* [What is being asked]: Your answer is the lines below, exactly, from the one that contains "Edit the Virtual Tasting event" through the one that contains "The height and", both included.

* [Data provided]:
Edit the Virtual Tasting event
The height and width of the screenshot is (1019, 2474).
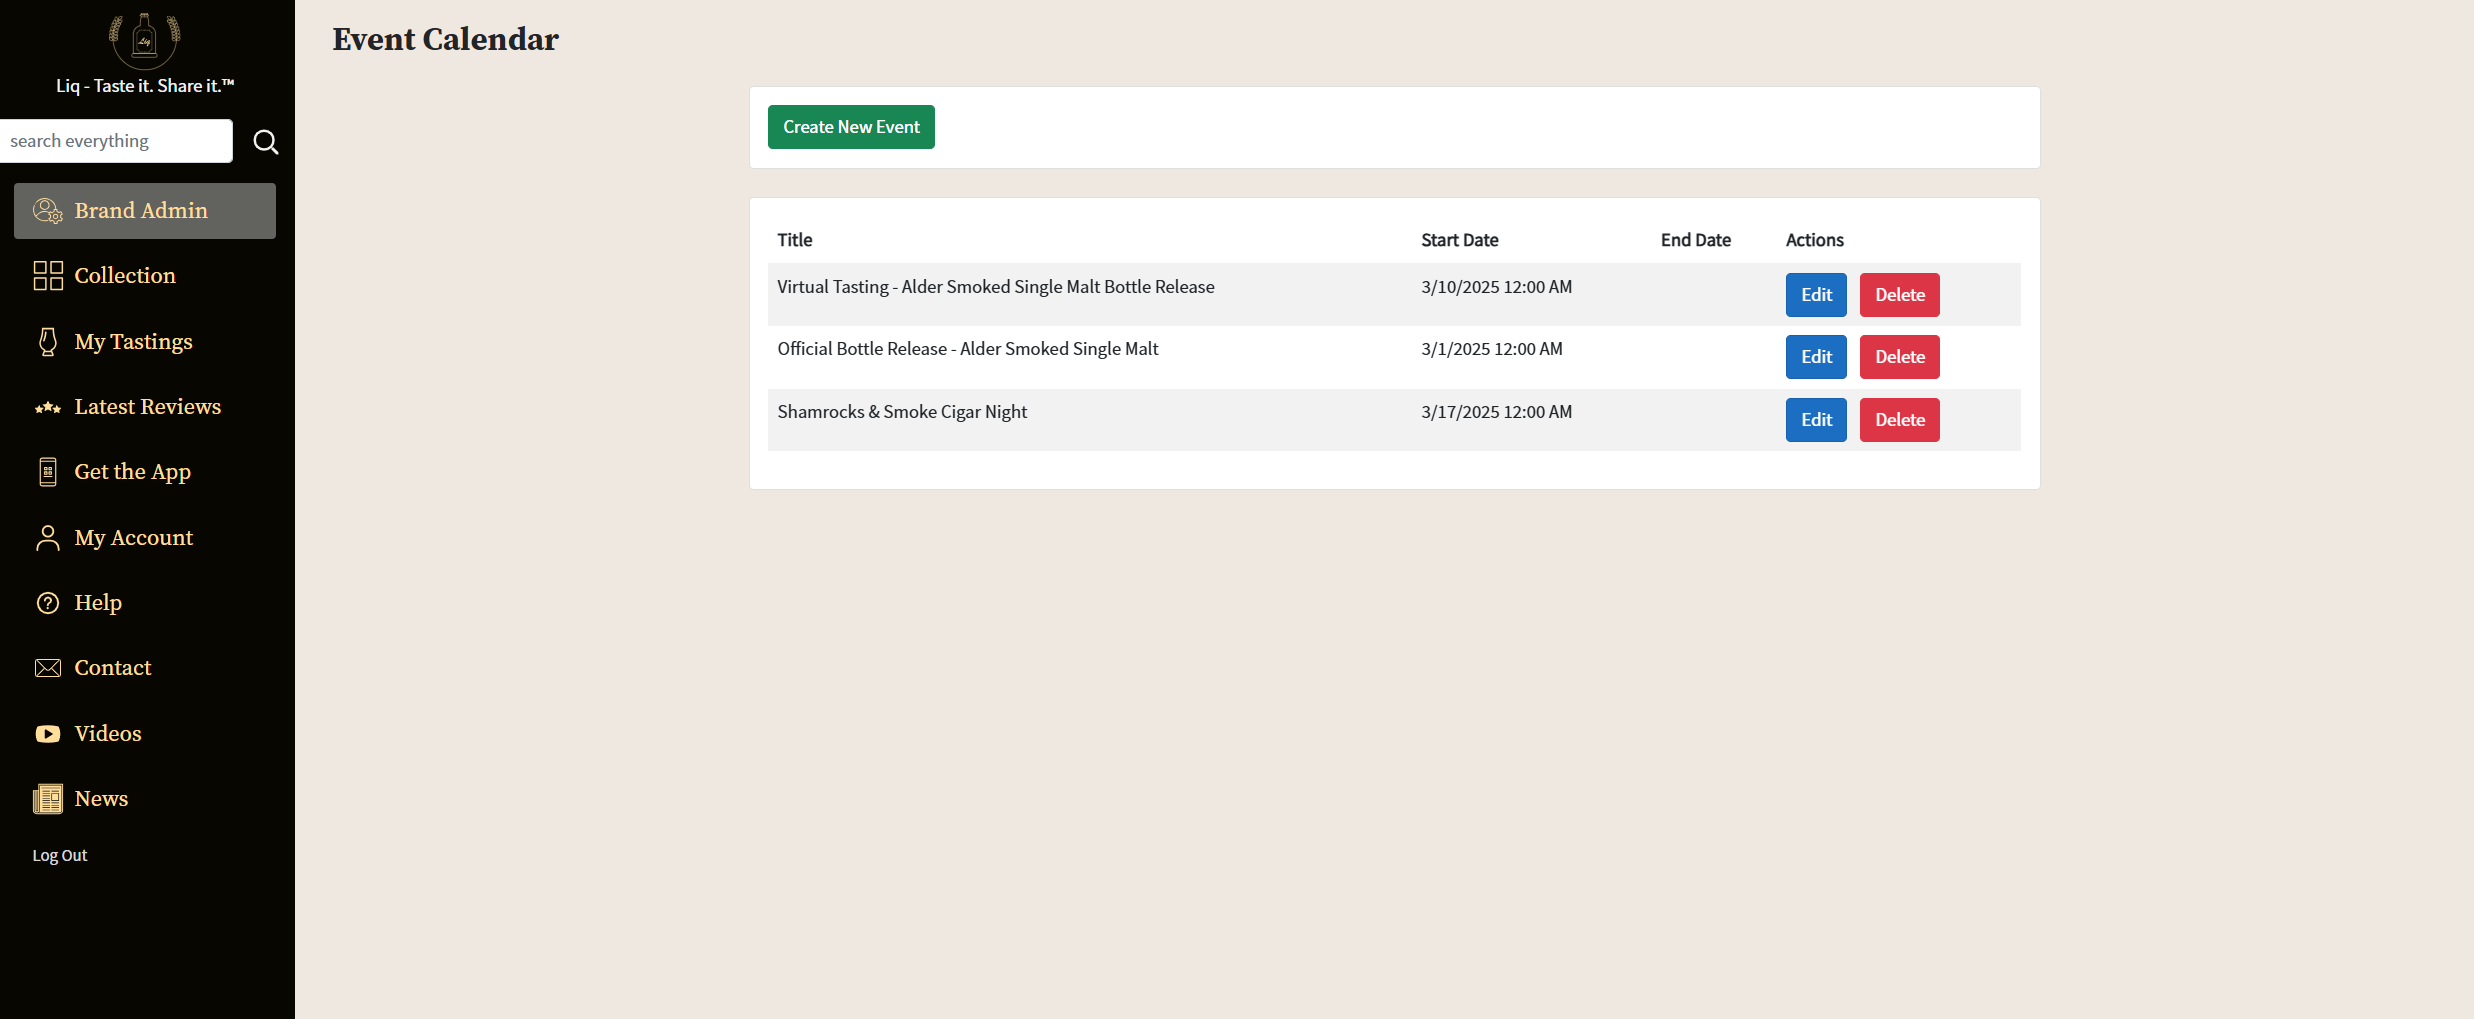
--
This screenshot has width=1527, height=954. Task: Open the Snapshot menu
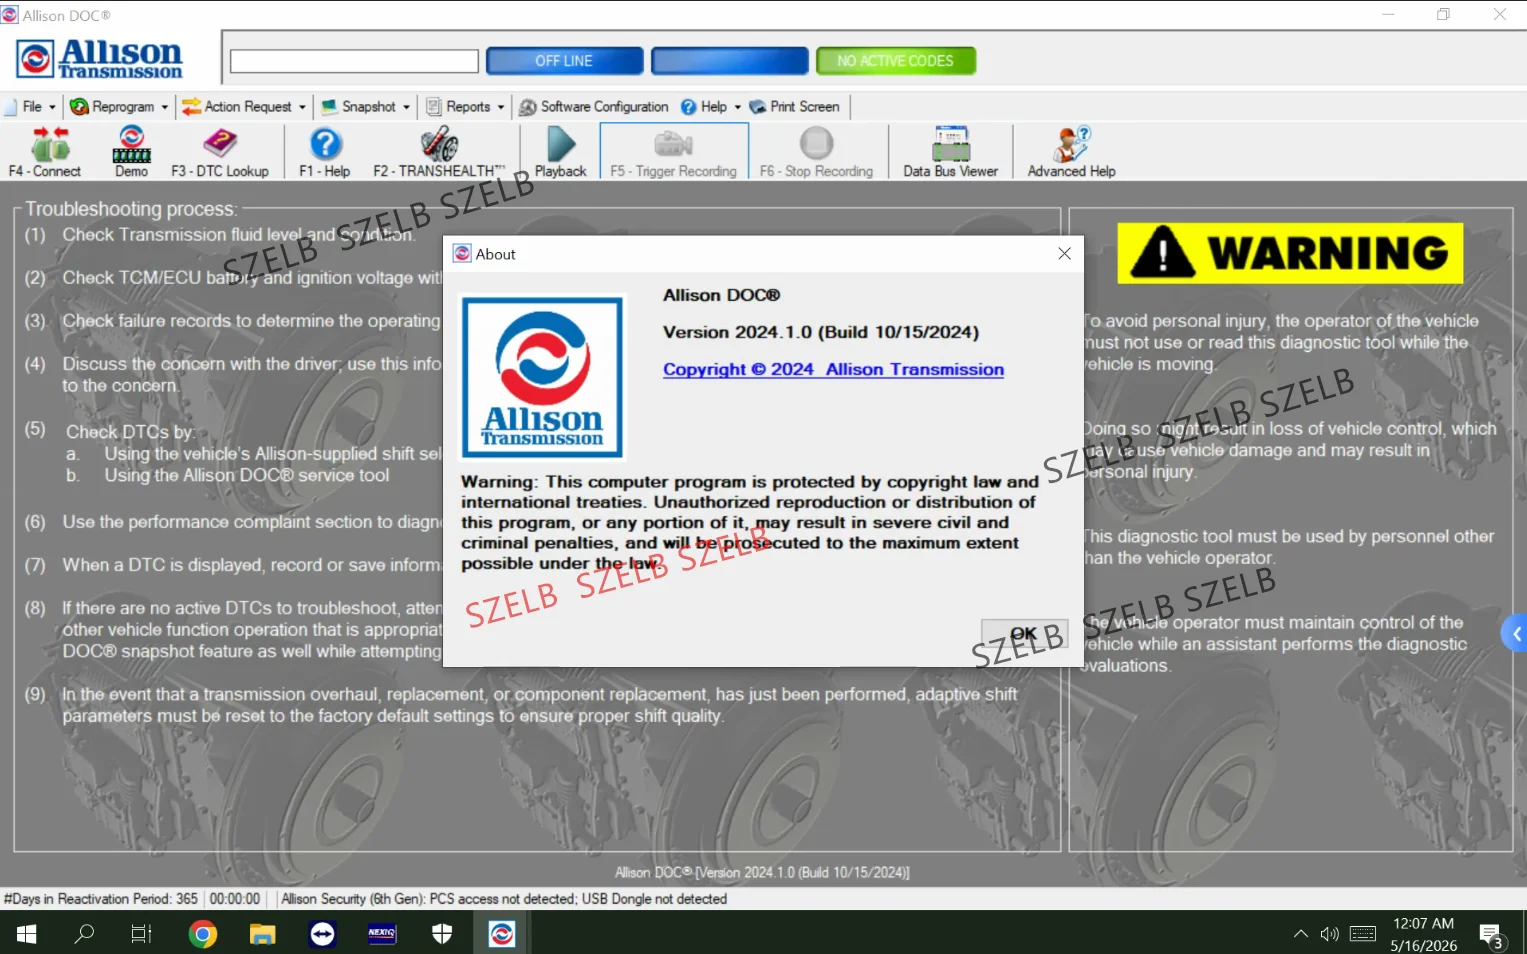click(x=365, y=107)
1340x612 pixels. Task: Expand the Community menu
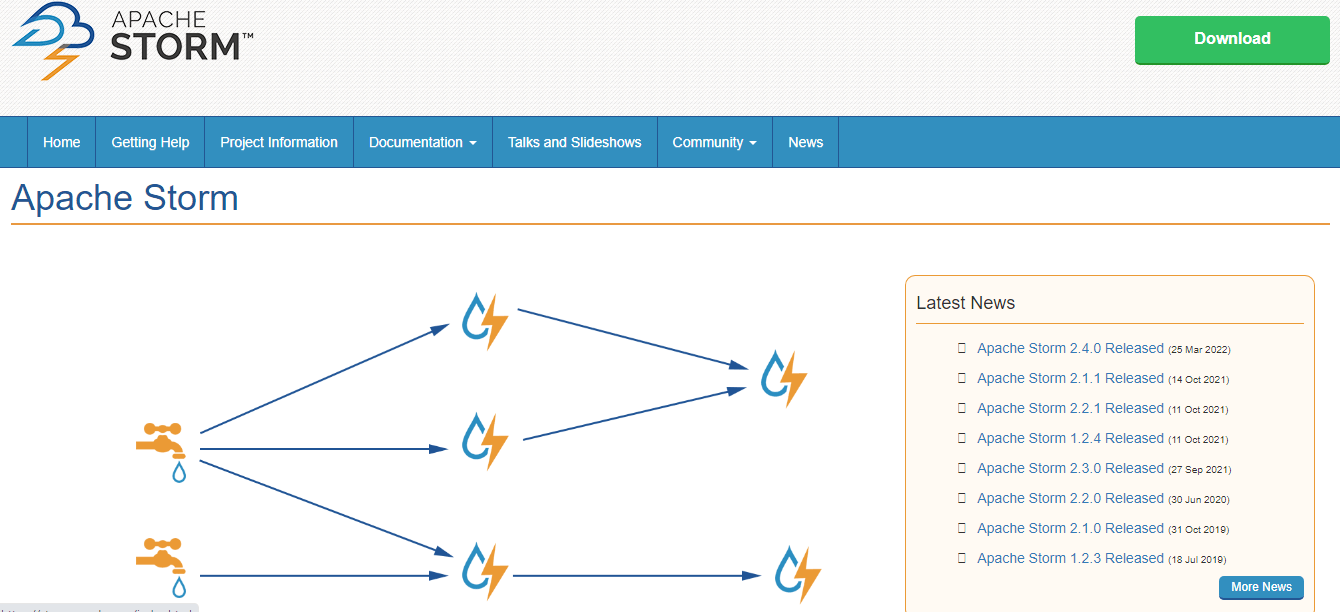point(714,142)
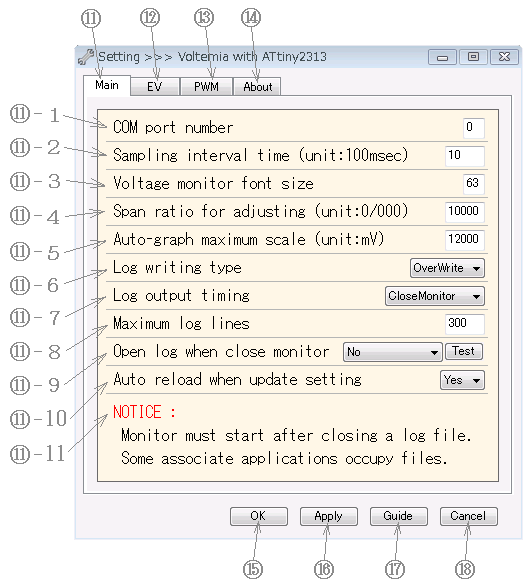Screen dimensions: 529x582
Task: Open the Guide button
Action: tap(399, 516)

* [Solved problem]:
Edit the Virtual Tasting event
The height and width of the screenshot is (1019, 2474).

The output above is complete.